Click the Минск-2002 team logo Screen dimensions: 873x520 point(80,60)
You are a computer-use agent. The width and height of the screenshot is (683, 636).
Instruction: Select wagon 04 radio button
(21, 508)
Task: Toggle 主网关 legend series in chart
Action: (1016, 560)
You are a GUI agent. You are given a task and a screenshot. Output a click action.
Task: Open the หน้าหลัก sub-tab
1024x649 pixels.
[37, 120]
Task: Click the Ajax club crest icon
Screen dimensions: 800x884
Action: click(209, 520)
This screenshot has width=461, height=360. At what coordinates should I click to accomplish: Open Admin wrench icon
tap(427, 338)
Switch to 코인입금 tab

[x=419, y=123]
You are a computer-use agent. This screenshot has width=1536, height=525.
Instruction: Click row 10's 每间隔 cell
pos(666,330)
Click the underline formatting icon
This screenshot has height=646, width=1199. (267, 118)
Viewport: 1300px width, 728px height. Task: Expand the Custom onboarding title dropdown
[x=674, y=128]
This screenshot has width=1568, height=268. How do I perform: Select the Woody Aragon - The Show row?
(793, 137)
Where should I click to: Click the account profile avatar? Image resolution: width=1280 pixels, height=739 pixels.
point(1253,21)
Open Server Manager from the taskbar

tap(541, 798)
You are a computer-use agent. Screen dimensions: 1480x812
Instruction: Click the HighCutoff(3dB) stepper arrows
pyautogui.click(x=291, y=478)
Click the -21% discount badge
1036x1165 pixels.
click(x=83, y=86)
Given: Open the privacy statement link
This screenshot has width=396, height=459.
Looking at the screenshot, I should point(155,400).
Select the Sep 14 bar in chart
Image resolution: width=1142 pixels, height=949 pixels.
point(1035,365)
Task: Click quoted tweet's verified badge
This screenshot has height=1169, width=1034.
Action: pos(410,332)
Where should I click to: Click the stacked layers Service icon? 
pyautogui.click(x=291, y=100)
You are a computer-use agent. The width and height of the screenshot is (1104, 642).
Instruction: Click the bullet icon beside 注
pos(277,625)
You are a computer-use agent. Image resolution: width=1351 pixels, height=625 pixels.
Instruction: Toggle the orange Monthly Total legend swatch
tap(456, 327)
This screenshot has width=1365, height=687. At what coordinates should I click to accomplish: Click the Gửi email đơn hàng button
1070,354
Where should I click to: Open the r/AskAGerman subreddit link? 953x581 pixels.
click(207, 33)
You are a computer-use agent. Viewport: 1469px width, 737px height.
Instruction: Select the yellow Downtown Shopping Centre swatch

########################################

**Directions:**
Copy exactly the line containing "You are a computer-use agent. Viewport: 1469px" and each line after it through the end of the records above.

**Response:**
You are a computer-use agent. Viewport: 1469px width, 737px height.
Instruction: Select the yellow Downtown Shopping Centre swatch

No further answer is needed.